The FCC specified a conflict resolution system to apply in individual cases of disagreement between an applicant and a Tribal Nation or NHO as to whether the applicant has met the reasonable and good faith standard in connection with the hiring of paid consultants.

The FCC adopted some reforms to its own processes as well. It modified a requirement for filing an Environmental Assessment (EA) for any proposed facility located in a floodplain. The FCC exempted from that requirement facilities that, including all associated equipment, will be constructed at least one foot above the base flood elevation, unless other criteria in the FCC rules trigger an EA.

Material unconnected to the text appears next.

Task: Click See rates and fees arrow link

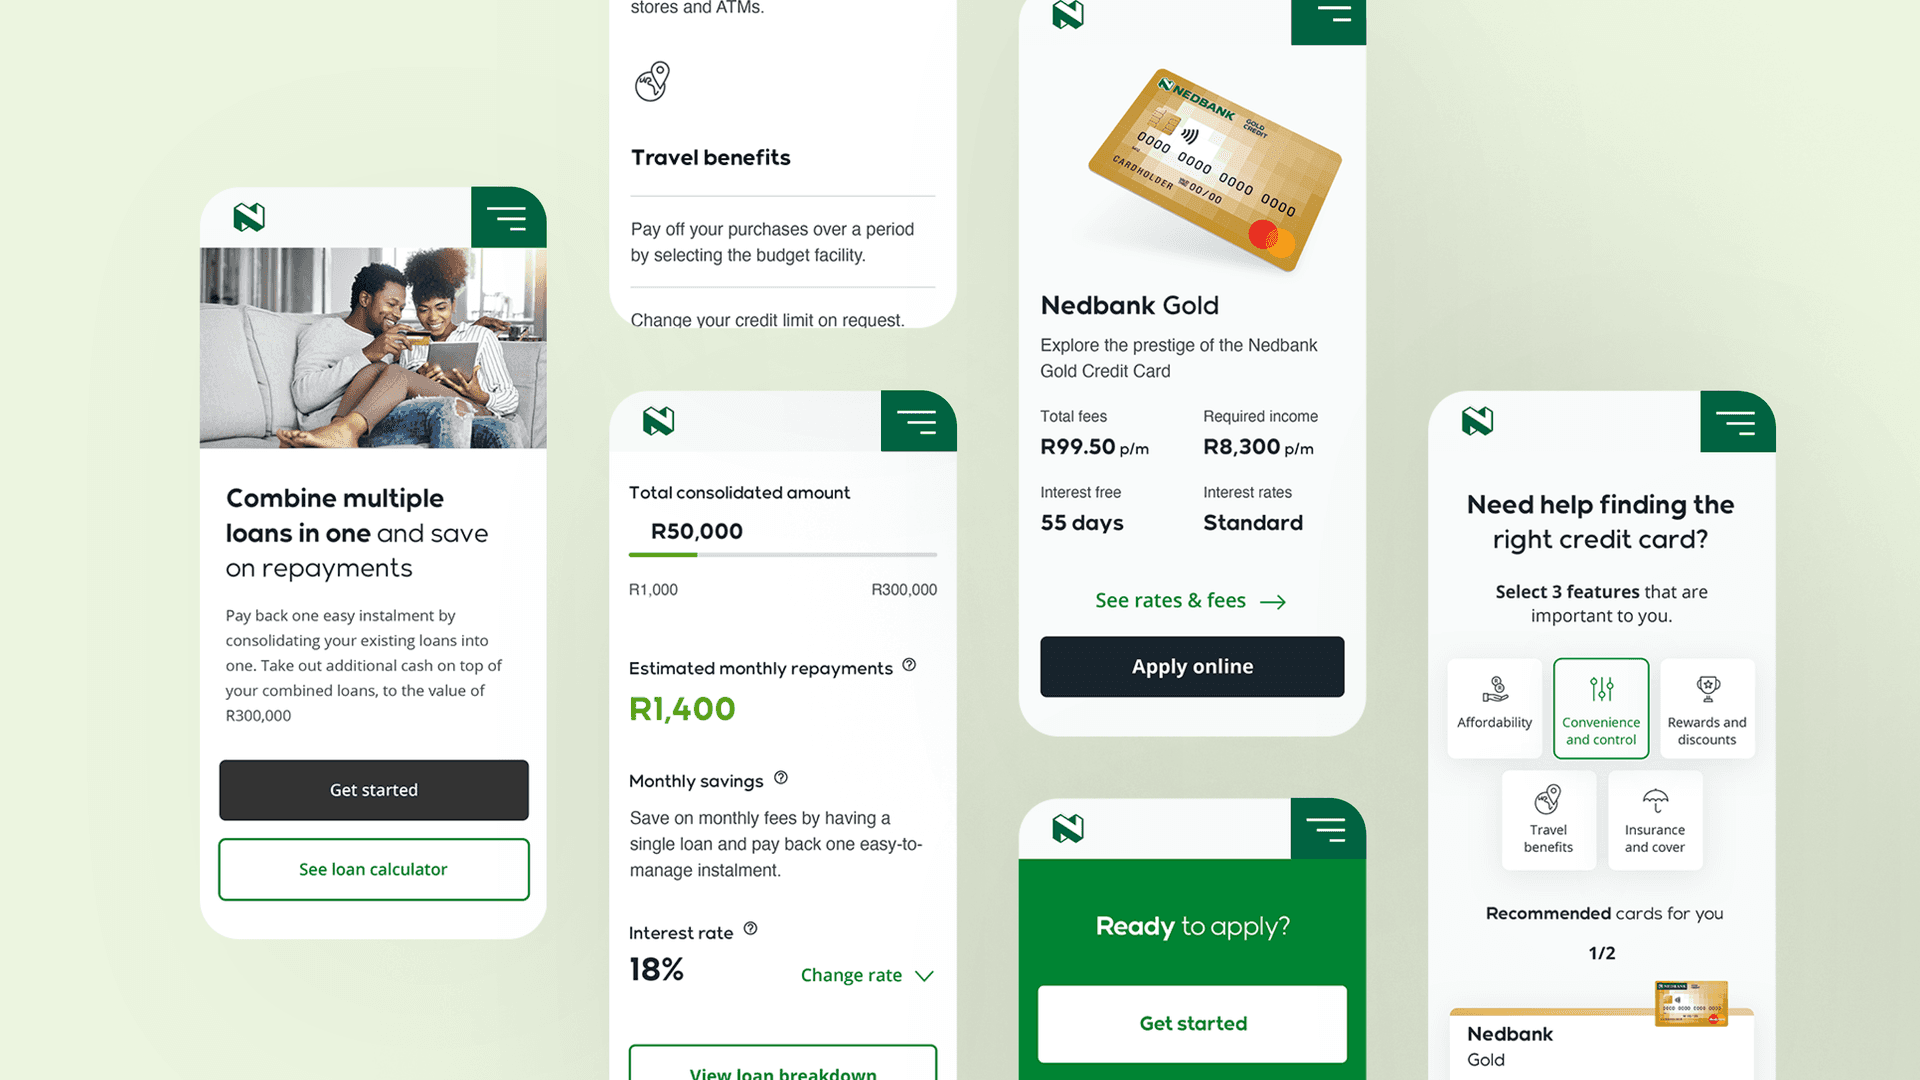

The FCC also adopted time lines on its own processes when EAs are filed. The FCC puts EAs on public notice for 30 days to allow public input. It stated that most EAs are acted upon by its issuance of a Finding of No Significant Impact (FONSI) about 15 days after the close of the public notice period. In the Second R&O, the FCC directed its staff to review EAs for completeness and adequacy to support a FONSI within 20 days of the date the EA is placed on public notice. If that review is positive, the FCC staff is instructed to advise the applicant that unless there is an informal complaint or petition to deny filed, a FONSI will be issued within 60 days of the date the EA was placed on public notice. If the staff review finds that additional information is required, the applicant will be notified within 30 days after the EA is placed on public notice. In that case, if a FONSI is warranted, it will be issued by the later of 60 days after the EA is placed on public notice or 30 days after the additional information is provided. If the additional information might affect the public’s ability to comment effectively, a new 60 day period may commence from the publication of the additional notice. Finally, if an informal complaint or petition to deny is filed against an application containing an EA, FCC staff is instructed to endeavor to try to resolve the matter within 90 days of the close of the pleading cycle.

These changes go into effect on July 2, 2018.